In recent years, optimization of perioperative management, including the myocardial protection, has led to acceptable results in emergency surgical myocardial revascularization, even in patients with cardiogenic shock. Today, emergency coronary artery bypass grafting (CABG) is no longer considered as an operation of desperation.
Materials and methods. Between January 2011 and August 2016, 187 patients with acute myocardial infarction (42 – 22.5%) without ST-segment elevation (NSTEMI), 145 (77.5%) with ST-segment elevation (STEMI) were urgently operated at the «Heart Institute» of the Ministry of Health of Ukraine. In all cases, the values of troponin I were positive, all patients underwent an emergency coronary bypass within 6 hours after coronary angiography.
In the prevailing majority of patients (155/83%), coronary bypass surgery was performed using a noncardiaplegic technique, i.e., artificial heart fibrillation with intermittent aortic clamping and moderate hypothermia (28.5±0.5 °С). In 32 (17%) patients, CABG was performed on a working heart. The combination of the left internal thoracic artery and venous shunts for revascularization was used only in hemodynamically stable patients (29/15.6%).

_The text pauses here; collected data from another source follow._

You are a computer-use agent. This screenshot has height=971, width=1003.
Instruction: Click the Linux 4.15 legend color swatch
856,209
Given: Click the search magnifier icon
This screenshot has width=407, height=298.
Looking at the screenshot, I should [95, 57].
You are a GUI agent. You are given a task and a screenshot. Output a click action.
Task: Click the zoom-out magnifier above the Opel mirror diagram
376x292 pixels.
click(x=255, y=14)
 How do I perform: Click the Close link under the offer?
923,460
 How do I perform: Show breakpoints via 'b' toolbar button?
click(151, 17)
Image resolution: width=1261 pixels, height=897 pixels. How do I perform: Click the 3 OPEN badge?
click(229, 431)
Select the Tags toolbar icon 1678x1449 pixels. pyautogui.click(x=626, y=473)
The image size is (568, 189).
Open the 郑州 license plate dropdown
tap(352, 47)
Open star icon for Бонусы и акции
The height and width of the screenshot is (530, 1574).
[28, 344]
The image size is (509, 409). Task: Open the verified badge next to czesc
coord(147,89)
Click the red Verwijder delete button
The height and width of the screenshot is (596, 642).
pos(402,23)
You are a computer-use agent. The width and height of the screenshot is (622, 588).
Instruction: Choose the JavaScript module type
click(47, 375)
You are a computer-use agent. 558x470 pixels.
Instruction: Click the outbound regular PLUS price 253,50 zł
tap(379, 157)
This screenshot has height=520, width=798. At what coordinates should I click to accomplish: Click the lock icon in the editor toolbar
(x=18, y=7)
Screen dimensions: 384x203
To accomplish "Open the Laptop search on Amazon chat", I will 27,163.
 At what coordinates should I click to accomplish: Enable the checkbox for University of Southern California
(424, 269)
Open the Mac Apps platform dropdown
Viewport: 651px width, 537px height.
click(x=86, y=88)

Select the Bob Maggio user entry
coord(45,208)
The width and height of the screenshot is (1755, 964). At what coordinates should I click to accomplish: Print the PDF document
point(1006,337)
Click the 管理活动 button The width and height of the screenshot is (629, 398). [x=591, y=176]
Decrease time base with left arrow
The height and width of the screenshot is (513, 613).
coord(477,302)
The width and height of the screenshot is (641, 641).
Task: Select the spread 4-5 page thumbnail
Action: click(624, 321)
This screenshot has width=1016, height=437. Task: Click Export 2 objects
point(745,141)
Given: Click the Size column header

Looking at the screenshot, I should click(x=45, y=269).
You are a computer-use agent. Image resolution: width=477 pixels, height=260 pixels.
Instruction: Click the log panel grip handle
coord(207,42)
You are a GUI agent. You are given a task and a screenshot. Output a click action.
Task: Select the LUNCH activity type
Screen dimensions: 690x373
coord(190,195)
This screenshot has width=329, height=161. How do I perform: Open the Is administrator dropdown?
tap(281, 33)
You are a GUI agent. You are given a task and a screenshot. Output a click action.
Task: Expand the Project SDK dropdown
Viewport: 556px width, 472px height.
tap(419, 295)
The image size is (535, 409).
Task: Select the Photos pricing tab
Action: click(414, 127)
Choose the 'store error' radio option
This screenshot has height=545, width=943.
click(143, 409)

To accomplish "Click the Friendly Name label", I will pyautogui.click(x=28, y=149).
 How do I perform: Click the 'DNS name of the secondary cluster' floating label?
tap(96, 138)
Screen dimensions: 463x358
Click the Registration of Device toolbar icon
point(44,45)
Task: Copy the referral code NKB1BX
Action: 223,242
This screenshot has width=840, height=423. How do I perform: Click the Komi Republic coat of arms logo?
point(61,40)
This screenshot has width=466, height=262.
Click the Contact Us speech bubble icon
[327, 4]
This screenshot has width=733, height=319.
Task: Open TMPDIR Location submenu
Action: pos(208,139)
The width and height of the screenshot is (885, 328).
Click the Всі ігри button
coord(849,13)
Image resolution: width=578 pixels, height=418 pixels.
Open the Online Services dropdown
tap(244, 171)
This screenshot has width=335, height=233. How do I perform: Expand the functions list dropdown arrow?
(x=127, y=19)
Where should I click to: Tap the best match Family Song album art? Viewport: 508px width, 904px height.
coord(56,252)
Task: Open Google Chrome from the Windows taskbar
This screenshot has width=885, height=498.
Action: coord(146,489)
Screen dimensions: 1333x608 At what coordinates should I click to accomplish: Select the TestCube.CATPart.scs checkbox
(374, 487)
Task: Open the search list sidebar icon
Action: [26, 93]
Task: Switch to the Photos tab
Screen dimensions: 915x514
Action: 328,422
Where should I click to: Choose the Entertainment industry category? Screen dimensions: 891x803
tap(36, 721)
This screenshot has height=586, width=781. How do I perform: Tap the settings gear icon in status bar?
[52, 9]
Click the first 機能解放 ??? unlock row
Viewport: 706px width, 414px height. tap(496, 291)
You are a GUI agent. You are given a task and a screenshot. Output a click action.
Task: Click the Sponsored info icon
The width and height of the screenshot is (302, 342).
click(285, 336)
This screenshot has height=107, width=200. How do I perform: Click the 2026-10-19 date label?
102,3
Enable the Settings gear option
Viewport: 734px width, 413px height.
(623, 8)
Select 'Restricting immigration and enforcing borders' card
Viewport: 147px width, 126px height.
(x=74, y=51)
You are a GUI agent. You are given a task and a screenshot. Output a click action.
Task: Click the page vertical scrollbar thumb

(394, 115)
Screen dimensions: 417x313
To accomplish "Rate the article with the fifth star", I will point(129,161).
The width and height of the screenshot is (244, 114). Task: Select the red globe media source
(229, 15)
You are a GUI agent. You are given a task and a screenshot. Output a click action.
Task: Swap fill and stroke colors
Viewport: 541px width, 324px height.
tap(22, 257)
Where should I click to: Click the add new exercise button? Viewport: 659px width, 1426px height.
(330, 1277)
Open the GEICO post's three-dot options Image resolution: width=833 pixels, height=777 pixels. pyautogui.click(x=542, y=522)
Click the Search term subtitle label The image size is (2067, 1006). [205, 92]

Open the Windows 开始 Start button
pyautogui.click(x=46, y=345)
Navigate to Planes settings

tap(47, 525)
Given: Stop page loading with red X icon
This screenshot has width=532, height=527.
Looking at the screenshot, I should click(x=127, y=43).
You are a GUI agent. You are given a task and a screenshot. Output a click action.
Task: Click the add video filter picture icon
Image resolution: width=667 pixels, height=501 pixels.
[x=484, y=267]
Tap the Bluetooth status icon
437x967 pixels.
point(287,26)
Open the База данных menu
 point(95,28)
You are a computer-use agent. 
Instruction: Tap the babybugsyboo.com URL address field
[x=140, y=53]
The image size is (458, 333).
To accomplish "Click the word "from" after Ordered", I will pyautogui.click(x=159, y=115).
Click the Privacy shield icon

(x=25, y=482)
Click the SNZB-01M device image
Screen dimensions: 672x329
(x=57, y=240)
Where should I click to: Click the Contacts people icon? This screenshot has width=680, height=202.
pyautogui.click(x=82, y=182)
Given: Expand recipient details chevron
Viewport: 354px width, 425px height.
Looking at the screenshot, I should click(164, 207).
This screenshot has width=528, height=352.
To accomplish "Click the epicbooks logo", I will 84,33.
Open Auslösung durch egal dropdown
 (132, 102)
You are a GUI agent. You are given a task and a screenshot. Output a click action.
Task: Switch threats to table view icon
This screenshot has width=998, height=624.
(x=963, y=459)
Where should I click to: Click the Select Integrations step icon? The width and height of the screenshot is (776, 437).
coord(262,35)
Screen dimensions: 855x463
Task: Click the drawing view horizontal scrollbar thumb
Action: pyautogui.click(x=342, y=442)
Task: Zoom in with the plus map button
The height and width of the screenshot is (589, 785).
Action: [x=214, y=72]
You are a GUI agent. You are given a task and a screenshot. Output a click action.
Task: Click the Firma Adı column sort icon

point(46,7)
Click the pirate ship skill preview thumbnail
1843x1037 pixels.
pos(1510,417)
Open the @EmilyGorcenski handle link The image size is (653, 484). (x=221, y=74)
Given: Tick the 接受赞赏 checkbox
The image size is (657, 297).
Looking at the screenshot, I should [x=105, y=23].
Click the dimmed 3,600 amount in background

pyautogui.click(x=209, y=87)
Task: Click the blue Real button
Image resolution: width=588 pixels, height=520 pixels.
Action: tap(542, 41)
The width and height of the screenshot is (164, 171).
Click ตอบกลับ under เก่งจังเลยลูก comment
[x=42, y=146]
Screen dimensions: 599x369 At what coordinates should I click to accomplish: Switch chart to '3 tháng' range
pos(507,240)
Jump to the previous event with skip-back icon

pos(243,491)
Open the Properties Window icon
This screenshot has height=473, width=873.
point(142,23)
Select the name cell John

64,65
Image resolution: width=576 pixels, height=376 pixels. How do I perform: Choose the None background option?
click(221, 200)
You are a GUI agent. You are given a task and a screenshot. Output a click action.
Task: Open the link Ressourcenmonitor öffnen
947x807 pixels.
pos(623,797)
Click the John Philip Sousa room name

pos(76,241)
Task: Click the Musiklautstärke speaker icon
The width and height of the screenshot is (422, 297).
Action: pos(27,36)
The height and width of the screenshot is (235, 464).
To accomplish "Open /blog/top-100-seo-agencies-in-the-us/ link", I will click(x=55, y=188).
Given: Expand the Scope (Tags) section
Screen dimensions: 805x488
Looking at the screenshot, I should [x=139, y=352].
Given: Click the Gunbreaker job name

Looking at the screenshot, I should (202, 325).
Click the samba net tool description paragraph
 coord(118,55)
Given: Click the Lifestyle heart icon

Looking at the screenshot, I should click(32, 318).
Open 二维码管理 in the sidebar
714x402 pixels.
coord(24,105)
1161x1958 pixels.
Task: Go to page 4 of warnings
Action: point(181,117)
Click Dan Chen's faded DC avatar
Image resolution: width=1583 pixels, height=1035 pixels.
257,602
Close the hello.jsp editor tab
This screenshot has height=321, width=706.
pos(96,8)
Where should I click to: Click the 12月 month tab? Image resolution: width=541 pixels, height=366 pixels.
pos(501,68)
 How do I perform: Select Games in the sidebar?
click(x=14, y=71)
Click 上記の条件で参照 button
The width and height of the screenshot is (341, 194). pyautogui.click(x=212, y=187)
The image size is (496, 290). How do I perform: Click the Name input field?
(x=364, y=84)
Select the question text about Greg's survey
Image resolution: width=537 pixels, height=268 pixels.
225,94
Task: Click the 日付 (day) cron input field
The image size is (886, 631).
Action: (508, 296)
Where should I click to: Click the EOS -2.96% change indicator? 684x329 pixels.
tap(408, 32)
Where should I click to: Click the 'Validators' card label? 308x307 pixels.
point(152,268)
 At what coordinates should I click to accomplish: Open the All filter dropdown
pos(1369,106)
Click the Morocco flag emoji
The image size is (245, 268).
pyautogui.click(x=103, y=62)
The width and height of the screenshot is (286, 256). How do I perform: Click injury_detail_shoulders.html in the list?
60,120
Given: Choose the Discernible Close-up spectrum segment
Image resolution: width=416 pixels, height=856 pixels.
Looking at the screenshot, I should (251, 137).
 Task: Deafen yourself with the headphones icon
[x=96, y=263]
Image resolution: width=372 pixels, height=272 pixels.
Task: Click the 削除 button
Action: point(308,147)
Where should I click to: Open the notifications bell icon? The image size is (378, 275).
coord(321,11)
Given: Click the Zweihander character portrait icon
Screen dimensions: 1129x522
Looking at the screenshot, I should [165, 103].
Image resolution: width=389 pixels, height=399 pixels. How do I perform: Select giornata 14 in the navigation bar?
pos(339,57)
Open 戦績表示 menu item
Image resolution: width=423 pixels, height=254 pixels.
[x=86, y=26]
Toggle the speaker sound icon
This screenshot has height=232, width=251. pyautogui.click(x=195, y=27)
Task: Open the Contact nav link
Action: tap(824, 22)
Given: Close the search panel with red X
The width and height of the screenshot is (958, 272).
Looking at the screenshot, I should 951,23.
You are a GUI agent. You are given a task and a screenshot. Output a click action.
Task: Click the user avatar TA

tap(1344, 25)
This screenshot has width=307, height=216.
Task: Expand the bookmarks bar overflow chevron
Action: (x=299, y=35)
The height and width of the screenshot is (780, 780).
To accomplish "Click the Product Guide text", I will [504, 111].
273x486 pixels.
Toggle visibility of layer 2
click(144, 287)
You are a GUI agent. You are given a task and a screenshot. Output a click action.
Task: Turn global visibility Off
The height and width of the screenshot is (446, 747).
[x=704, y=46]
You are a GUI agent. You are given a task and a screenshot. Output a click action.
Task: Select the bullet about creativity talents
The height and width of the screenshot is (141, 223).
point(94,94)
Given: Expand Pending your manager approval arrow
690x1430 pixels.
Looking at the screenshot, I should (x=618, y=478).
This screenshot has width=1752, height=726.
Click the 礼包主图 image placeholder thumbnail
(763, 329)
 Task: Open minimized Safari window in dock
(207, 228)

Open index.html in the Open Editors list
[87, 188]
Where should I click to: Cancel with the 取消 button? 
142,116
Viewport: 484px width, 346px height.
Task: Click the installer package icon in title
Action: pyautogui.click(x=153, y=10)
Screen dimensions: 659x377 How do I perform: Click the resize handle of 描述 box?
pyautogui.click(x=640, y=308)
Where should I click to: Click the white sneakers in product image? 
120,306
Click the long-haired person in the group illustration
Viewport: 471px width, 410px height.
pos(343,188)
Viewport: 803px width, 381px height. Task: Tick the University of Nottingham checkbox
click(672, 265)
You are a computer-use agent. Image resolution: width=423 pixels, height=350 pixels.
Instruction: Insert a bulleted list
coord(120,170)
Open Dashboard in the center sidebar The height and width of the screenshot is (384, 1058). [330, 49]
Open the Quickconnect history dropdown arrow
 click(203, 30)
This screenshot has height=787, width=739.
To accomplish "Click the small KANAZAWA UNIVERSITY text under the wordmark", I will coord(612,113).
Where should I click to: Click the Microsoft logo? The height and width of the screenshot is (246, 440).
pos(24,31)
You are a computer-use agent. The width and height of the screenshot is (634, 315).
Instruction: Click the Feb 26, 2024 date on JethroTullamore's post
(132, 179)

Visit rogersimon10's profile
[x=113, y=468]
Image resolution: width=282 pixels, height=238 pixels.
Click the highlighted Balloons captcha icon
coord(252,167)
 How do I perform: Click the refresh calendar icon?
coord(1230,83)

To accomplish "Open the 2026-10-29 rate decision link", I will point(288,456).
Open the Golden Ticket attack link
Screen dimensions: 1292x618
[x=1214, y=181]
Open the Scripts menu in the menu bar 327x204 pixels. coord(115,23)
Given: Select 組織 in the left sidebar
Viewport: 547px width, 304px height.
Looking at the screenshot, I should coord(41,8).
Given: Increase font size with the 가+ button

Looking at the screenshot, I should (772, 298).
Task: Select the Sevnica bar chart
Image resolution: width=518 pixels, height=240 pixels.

Results. In the most cases, we used venous grafts for CABG. In 32 patients with stable hemodynamics, the left anterior descending artery was bypassed by the left internal thoracic artery. In 103 (55%) patients, intracoronary shunts were used in the imposition of distal anastomoses. Complete revascularization (shunted at least 3 arteries) was achieved in 152 (81.2%) patients. In 32 (17.1%) patients, stents were implanted in the pre-operative stage in the infarct-dependent artery, but due to the ineffectiveness of this procedure, the patients were operated on. The total number of shunts per patient was 2.7±0.4. The mean duration of the artificial circulation was 61±2.6 min. Hospital mortality in the presented group of patients was 12.2% (23 patients died, all with ST-segment elevation).